▶ _TEXT_

☆ ☆ ☆ ☆ ☆

The Hamming Code

This is the first in a series of blog posts exploring the compilation of quantum algorithms to fault-tolerant architectures. We will

begin with the classical Hamming code,
extend it to the quantum Steane code,
learn about compilations of $T$-gates via magic state distillation,
reproduce key papers describing fault-tolerant compilation, and
explore methods to optimize the implementation of quantum simulation algorithms on early fault-tolerant devices

The series will focus on specifics (specific code, specific decoder, specific algorithm), and will aim to build intuition through numerical experiments.

In this post, I will give an overview of the $[[7,4,3]]$ Hamming code.

Definition of the code

The $[[n,k,d]]$ notation is a common short hand to describe an error-correcting code with $n$ physical bits encoding $k$ logical bits with a distance of $d$. The notion of distance in error-correcting codes is defined later in the notes.

In the $[[7,4,3]]$ code, we have 4 data bits (often called the message), combined with 3 parity bits to form 7-bit codewords. The mapping between messages and codewords is called an encoding, while the vector space generated by the codewords is called the codespace.

The codespace must obey a set of parity conditions. These parity conditions completely determine the Hamming code. For the $[[7,4,3]]$ code, the parity conditions are:

\[\begin{align} x_1+x_3+x_5+x_7 &= 0, \\ x_2 + x_3 + x_6 + x_7 &= 0, \\ x_4 + x_5 + x_6 + x_7 &= 0, \end{align}\]

where all sums are modulo 2.

☆ ☆ ☆ ☆ ☆

▶ _PROBLEMS AND TASKS_
[1] In the Hamming code text, rewrite the passage between "Definition of the" and "in the notes.", inclusive, renaming "distance" to "minimum distance".
[2] Summarize the Hamming code text in two sentences.
Use only the text above.

▶ _COLLECTED DATA_
☆ ☆ ☆ ☆ ☆

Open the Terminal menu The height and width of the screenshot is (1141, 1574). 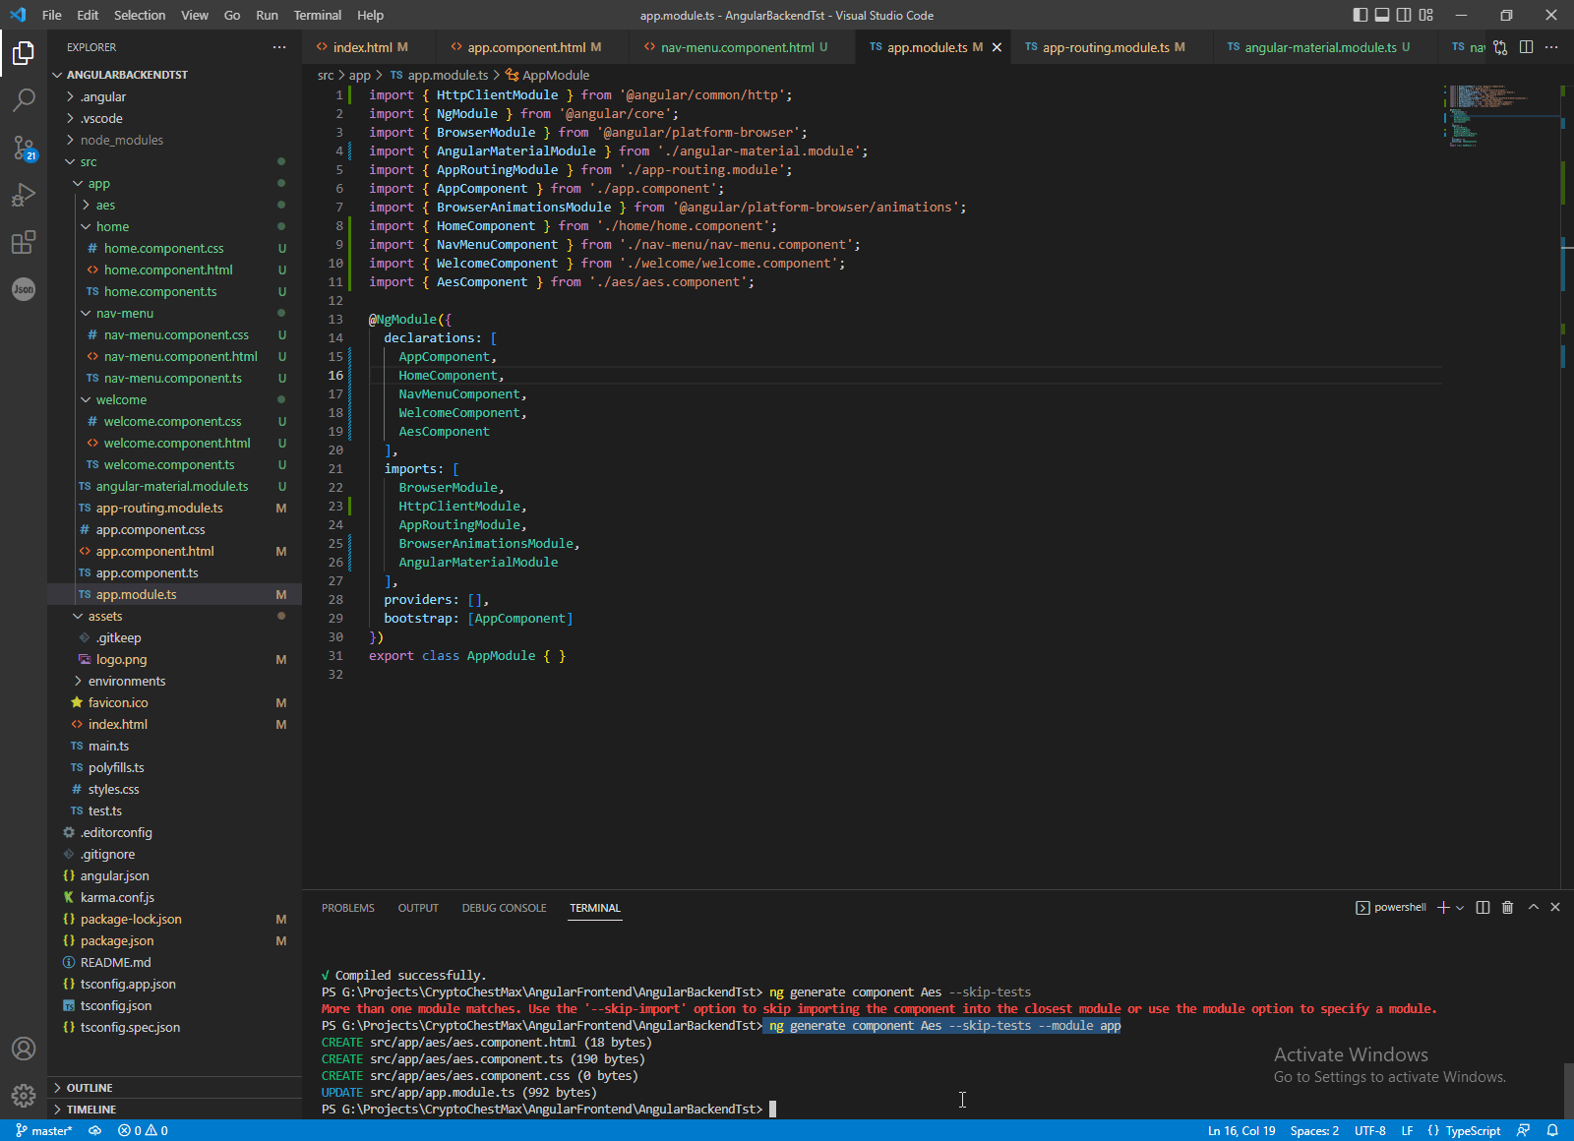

☆ ☆ ☆ ☆ ☆

▶ _EXPECTED RESPONSES_
[1]
Definition of the code

The $[[n,k,d]]$ notation is a common short hand to describe an error-correcting code with $n$ physical bits encoding $k$ logical bits with a minimum distance of $d$. The notion of minimum distance in error-correcting codes is defined later in the notes.

[2] The text opens a blog series on compiling quantum algorithms to fault-tolerant architectures, beginning with the classical Hamming code and moving on to the quantum Steane code, magic state distillation for $T$-gates, and early fault-tolerant quantum simulation. It describes the $[[7,4,3]]$ Hamming code, which combines 4 data bits with 3 parity bits to form 7-bit codewords, and whose codespace is completely determined by three parity conditions with sums taken modulo 2.